GO analysis was conducted using Blast2Go26, and the presented figures describing this GO analysis were conducted in WEGO27 and using R scripts.

Measurement of synonymous and nonsynonymous substitution rates

We used CDSs as queries to themselves in a comparison using local BLAST. The following evaluation criteria were used as thresholds to identify gene duplicates10: (1) length of aligned sequences > 80% of the longer sequence’s length, (2) identity > 80%, and (3) E-value ≤ 10−10. To avoid matches to partial sequences, all query sequences contained full-length coding frames. If a duplicate gene pair was expressed in a single tissue, it was classified as a homogeneous gene pair. In turn, duplicate gene pairs expressed only in different tissues were labeled heterogeneous gene pairs.

MAFFT28 was then used to obtain alignments of duplicate gene pairs. PAL2NAL29 was used for conversion of protein sequences into their corresponding nucleotide sequences. PAML 4.030 was used to calculate the K a/K s, ratio of nonsynonymous to synonymous per site substitution rates. The duplicate gene pairs for which K s values were less than 0.01 and greater than 0.30 were excluded because low sequence divergence can result in unreliable estimates and high K s values indicate potential sequence saturation, respectively30. Generally, K a/K s equal to 1, greater than 1, and less than 1 indicated neutral, positive, and purifying selection, respectively.

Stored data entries
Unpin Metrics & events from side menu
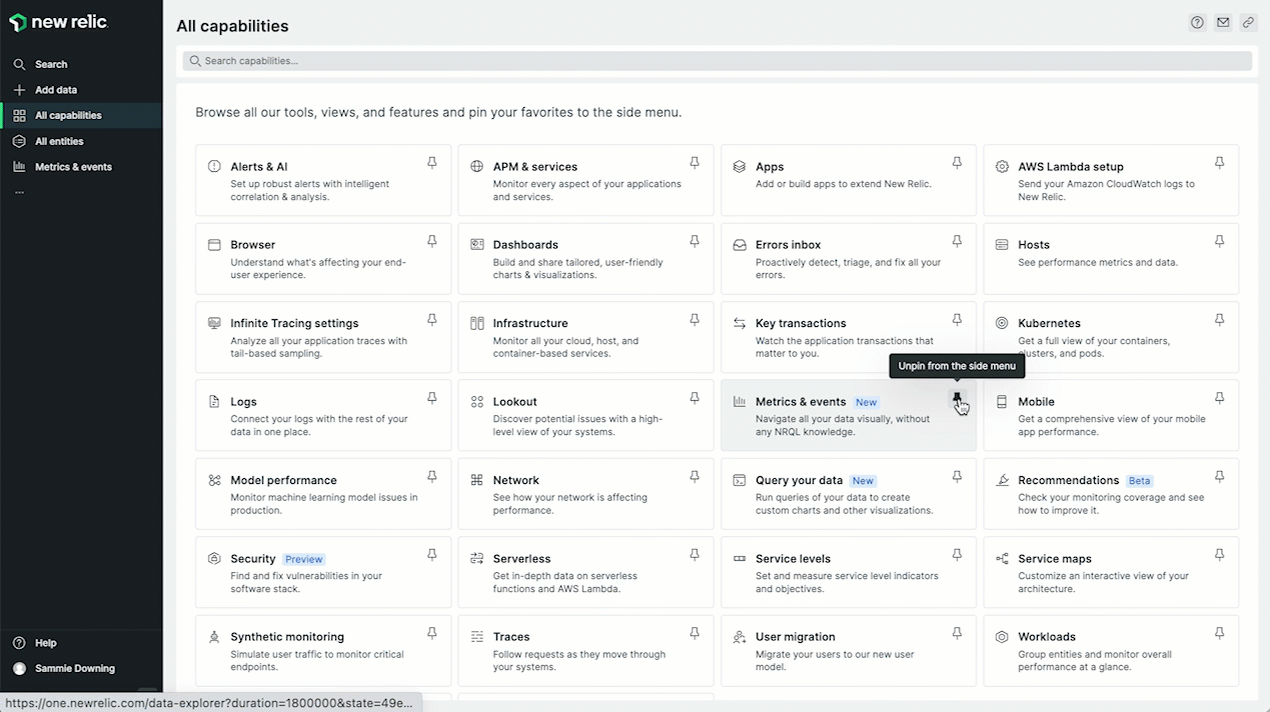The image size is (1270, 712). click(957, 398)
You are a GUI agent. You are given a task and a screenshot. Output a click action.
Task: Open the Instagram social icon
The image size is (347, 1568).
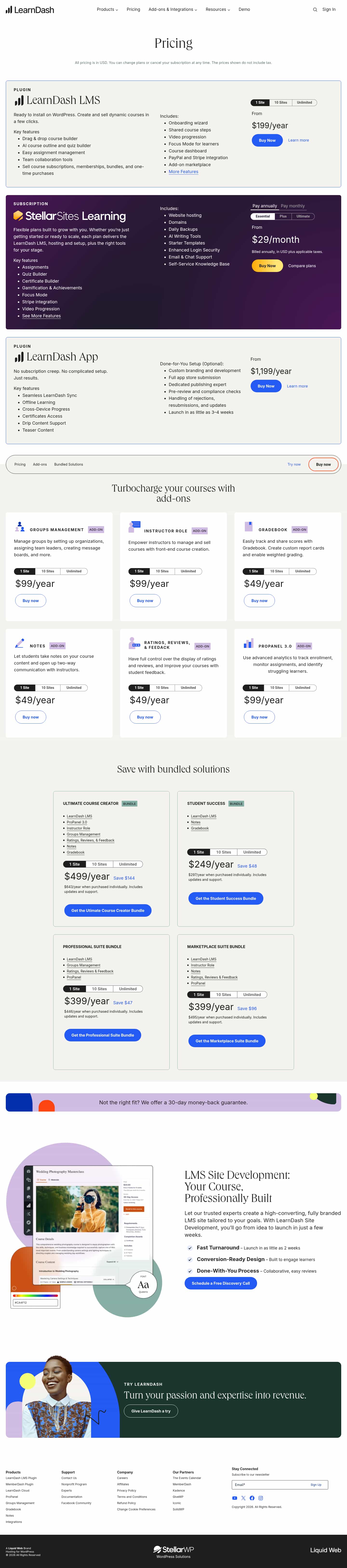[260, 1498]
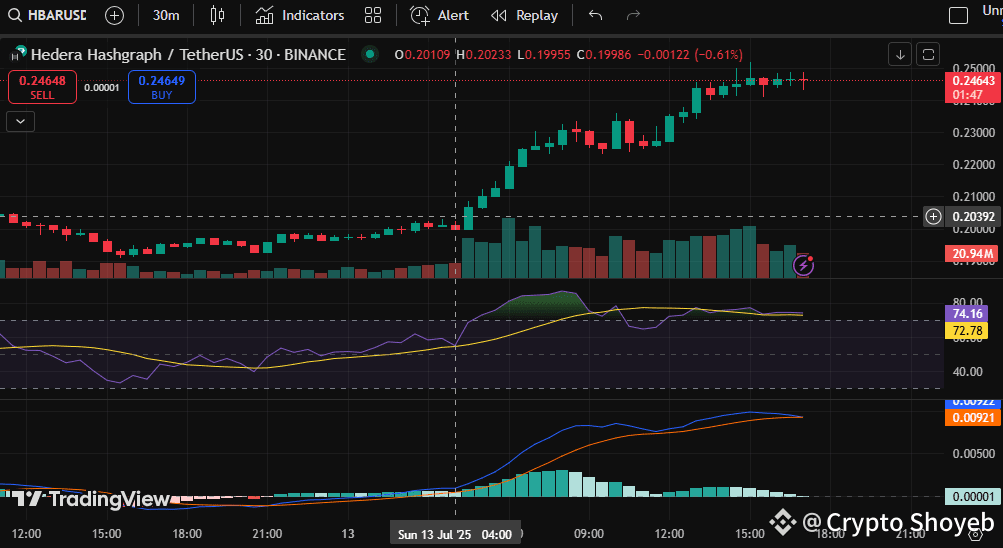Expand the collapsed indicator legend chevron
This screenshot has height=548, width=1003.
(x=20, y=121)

Assignment 1:
In the gene duplication methods text, what identity threshold was used to identify gene duplicates?
Assignment 2:
List every criterion that the gene duplication methods text gives as a threshold for identifying gene duplicates.
Assignment 3:
Carry on the gene duplication methods text from its last sentence.

Answer box 1:
Identity greater than 80%.

Answer box 2:
- Length of aligned sequences greater than 80% of the longer sequence's length
- Identity greater than 80%
- E-value ≤ 10^−10

Answer box 3:
Codon usage bias and amino acid length

Codon usage bias, measured as the frequency of optimal codons (Fop) and amino acid length were estimated by Codon W (version 1.4, http://codonw.sourceforge.net). Fop values can range from 0 to 1. Fop values approaching 1 indicate a given gene has extreme codon usage bias31. To avoid partial sequences, the following evaluation criteria were adopted: (1) CDSs must start in ATG and end in TAA, TAG, or TGA and (2) CDSs must lack premature termination or ambiguous codons.

Statistical analysis

The Mann–Whitney U and Kruskal–Wallis tests were conducted in JMP 9.0 (SAS Institute, Inc., Cary, NC, USA). P-values less than 0.05 were considered significant.